I wanted to share remarks shared with me by Craig Martin in response to a suggestion made to me by another friend and colleague on FB that one thing we do in Judaic Studies, as an academic discipline, is prepare students for “moral, emotional, spiritual challenges.” Craig is an SU Religion grad now teaching Religious Studies at St. Thomas Aquinas College. Craig is in deep with a group of colleagues who argue that academic Religious Studies is already and always too theological, too steeped in the theological commitments suggested by my friend who wants us to take up these moral, emotional, challenges.
Craig wrote the following, which I cite with his permission:
However, regarding those students interested in preparation for moral, emotional, and spiritual challenges: I hope they go somewhere else than my class. The idea that “religious studies” prepares students for those challenges reinforces the idea that religious studies isn’t really academic, that it’s some sort of existentialist counseling service—and I’m not a counselor.

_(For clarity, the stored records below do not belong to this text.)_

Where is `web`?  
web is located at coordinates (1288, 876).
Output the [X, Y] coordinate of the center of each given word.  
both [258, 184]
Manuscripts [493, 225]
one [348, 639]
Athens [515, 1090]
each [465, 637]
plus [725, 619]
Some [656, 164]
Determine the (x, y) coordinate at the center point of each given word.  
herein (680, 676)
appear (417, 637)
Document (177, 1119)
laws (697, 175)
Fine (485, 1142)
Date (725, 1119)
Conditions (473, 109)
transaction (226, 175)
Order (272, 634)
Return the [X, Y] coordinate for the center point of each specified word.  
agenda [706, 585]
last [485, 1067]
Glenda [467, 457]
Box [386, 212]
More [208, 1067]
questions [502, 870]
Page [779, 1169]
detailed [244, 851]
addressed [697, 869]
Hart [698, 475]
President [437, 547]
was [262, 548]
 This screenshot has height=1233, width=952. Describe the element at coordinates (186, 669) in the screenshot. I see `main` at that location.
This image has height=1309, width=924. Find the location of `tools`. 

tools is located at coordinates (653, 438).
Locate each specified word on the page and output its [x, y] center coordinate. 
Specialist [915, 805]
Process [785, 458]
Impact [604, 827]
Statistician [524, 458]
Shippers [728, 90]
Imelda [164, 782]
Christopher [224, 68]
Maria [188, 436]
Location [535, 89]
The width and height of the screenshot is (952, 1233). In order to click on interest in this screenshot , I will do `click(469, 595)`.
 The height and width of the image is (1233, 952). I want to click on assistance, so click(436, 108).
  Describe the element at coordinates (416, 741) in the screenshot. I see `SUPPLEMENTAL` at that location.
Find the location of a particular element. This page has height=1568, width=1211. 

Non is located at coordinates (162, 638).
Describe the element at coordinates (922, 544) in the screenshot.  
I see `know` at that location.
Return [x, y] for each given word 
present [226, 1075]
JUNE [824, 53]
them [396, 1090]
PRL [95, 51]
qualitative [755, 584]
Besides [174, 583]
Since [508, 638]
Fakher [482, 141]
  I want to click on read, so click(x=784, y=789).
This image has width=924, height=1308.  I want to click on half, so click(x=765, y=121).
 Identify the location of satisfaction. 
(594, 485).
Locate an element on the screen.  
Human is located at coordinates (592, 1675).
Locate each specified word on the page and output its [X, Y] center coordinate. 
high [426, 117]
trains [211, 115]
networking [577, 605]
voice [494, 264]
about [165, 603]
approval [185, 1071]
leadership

As a professor, I am no more interested in existential naval-gazing than my colleagues in history, sociology, or economics—the “meaning of life” falls outside the scope of my expertise.
In addition, by suggesting that religious studies prepares students for thinking about such things, we do a disservice to those in the field—like myself—who want religious studies to be taken more seriously by scholars in other disciplines who already think we’re all theologians. At my college I keep getting told that we could get more religion majors if we teamed up with the campus ministries program. I need less, not more of that sort of thing. But it won’t change if we continue to send the message that religious studies concerns preparing for spiritual challenges.
It is a rare pleasure when I get to agree with Craig, and to say so in public. It doesn’t happen often, but I’m with him on this one. The pitch I want to make for Judaic Studies, as an academic disciple, has to be cool and pragmatic. In fact, I’m not as closed as Craig is to this squishy spiritual stuff, and understand that, yes, it drives a lot of the work done by scholars of religion. But this stuff can get toxic fast, and it needs to be pursued with genuine critical rigor.
I don’t mind crypto theology and other kinds of existential musing creeping into the discipline, as long as they remain crypto. In response to the comment posted here by my colleague Ed Mooney, who does not shy at all away from the existential question in Religious Studies: I find that the best approach to these matters, the kinds of theological and existential questions and claims that matter in and to the texts and writers we read, is the oblique, unstated, and, at most, understated approach; and a critical approach which means standing at a critical remove. Unlike Craig, though, I’m a committed liberal, a firm believer in the power of a box, and the making of artificial, not hard and fast, but fungible lines of separation between one thing and another.